What the exercise asks: Copy out the stretch from the line containing "Where should I" through the line containing "[x=1428, y=304]", keeping every character as it stands.

[start of Excerpted data]

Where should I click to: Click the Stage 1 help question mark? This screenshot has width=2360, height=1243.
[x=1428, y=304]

[end of Excerpted data]
[start of Excerpted data]

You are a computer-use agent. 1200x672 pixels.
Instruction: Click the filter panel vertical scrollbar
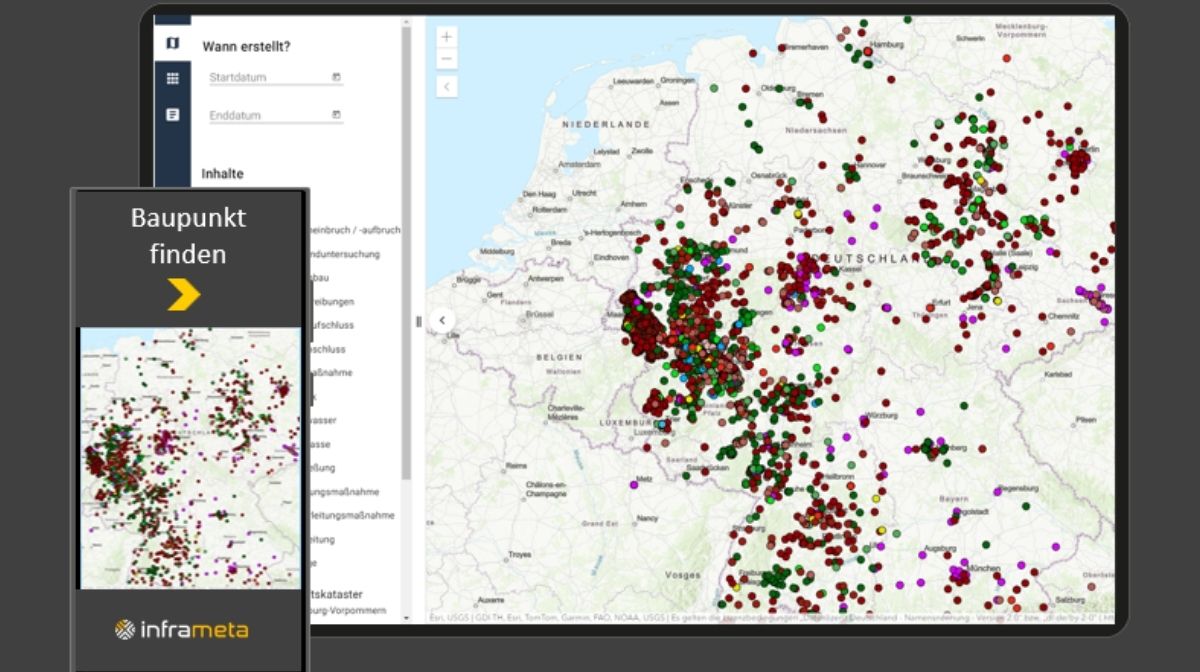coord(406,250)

[end of Excerpted data]

Written answer:
Where should I click to: Click the Stage 1 help question mark? This screenshot has width=2360, height=1243.
[x=1428, y=304]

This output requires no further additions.